Erection date: /7/1885
{Carved in the granite pedestal:}
Presented by Emily Bessie Orbell, July 1885.
Site: Orbell fountain - St George's Gardens (1 memorial)
WC1, St George's Gardens
The gardens’ information board is interesting:
St George’s Gardens was one of the very first burial grounds to be established away from a church. The land was bought in 1713 to serve the parishioners of two churches, St George the Martyr, Queen Square and St George, Bloomsbury, the latter (still then unbuilt) by the great architect Nicholas Hawksmoor. The plot, which was just over a hectare, lay out in the open fields, well to the north of Bloomsbury. It was divided in two by a wall, demarcating the two parishes.
To begin with families were reluctant to have their relatives buried so far from town, but an influential churchman, Robert Nelson, stated that he wished to be buried there and soon others followed. By 1725 there were around twenty burials a month.
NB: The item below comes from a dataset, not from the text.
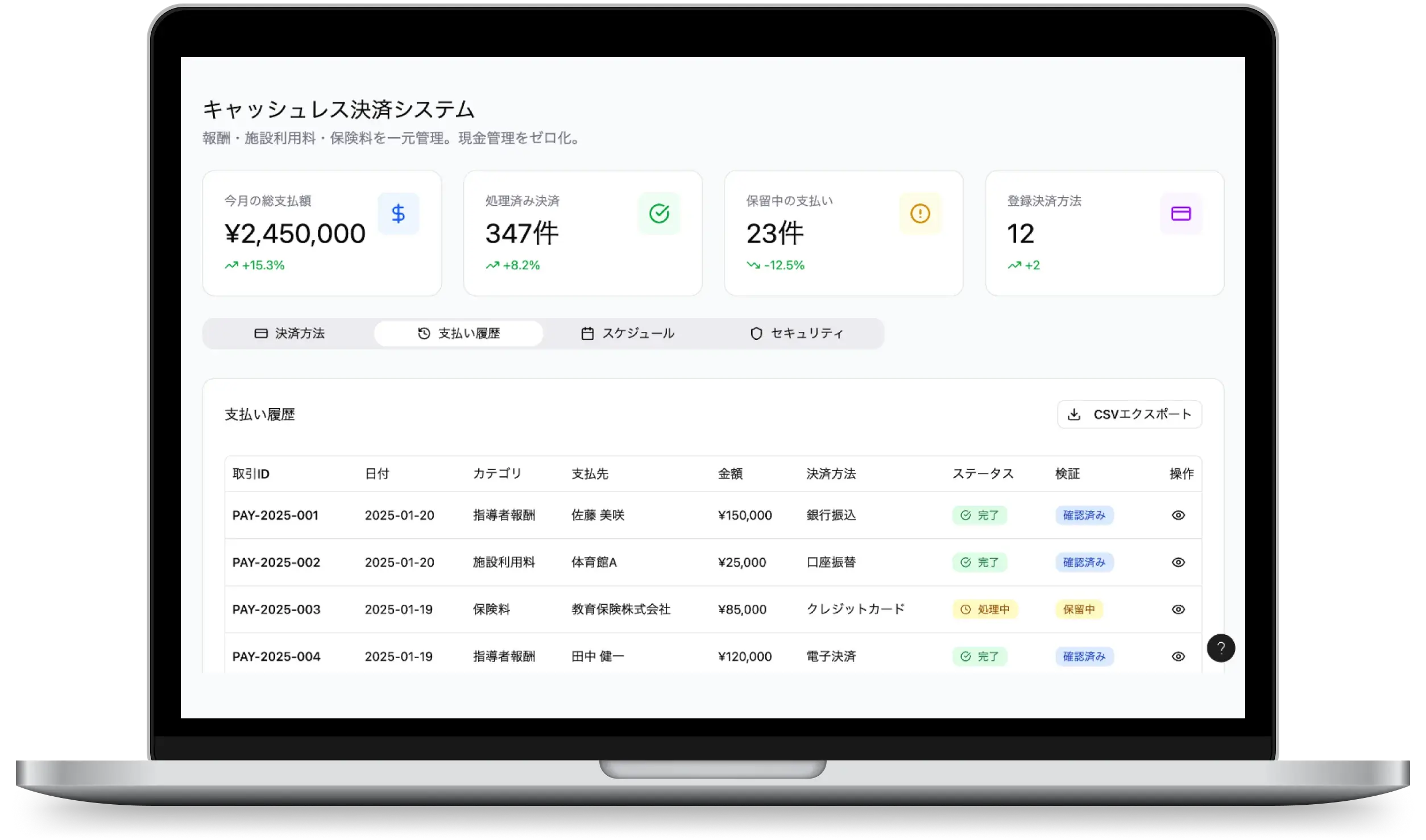Click the 保留中 verification badge
This screenshot has width=1426, height=840.
[1079, 609]
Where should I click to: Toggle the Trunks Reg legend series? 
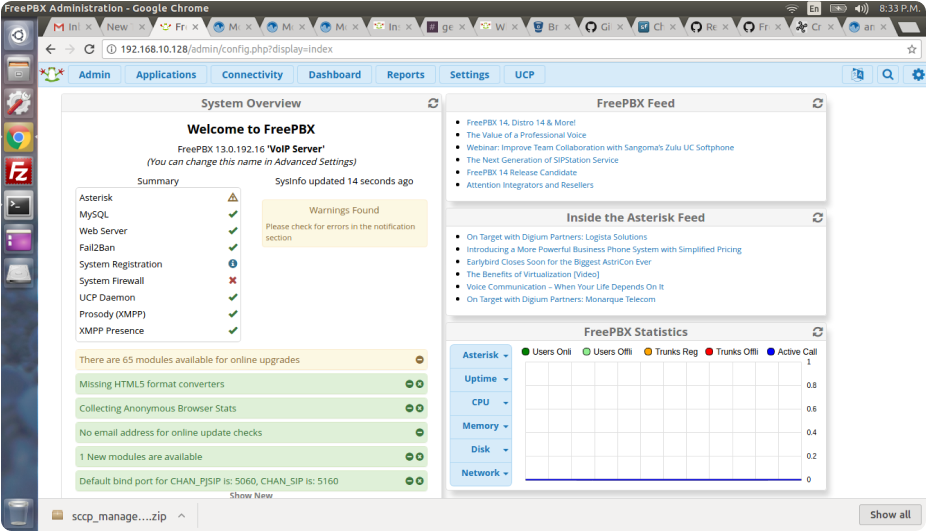670,352
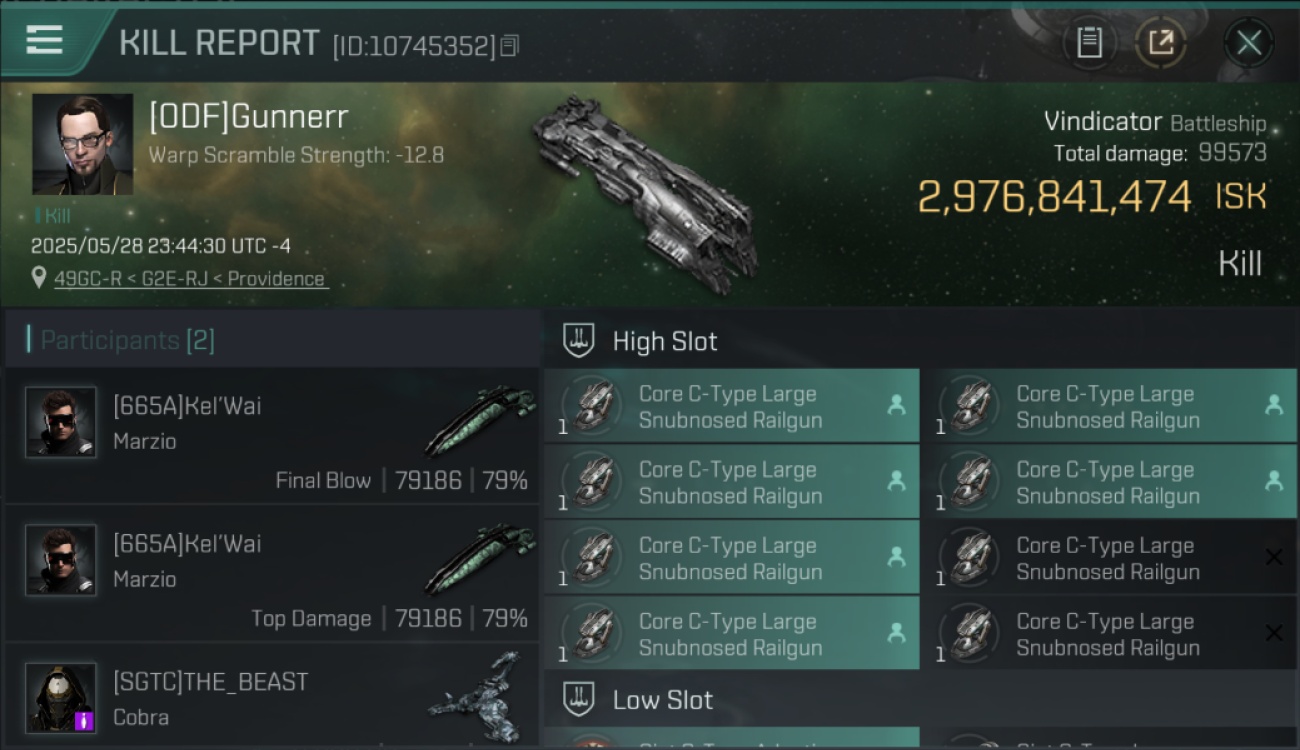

The few exceptional monuments still standing represent the many hundreds of men, women and children buried in unmarked graves in this small space over more than a century.
By the early 1800s the burial ground was already in a very bad state and by 1855 the overcrowding was such that it finally closed. Thirty years later it was reopened, in two stages, as a public garden, a pioneering example in a movement which aimed to make the many overgrown urban graveyards into ‘open air sitting rooms’ for the poor, in the words of housing reformer Octavia Hill. William Holmes who designed the garden united the two burial plots and gave it a typically Victorian air, with meandering paths and lawns. The already mature London plane trees remained, with the chest tombs and monuments, to remind its users of the garden’s early 18th century origins.
Damage in World War II led to the loss of the Board School and Prospect Terrace at the east end, but otherwise the park has remained little changed to the present day, undisturbed by traffic and an oasis of calm for the local community. In the late 1990s the gardens were one of the first public spaces to receive Heritage Lottery Funding under the Urban Parks programme.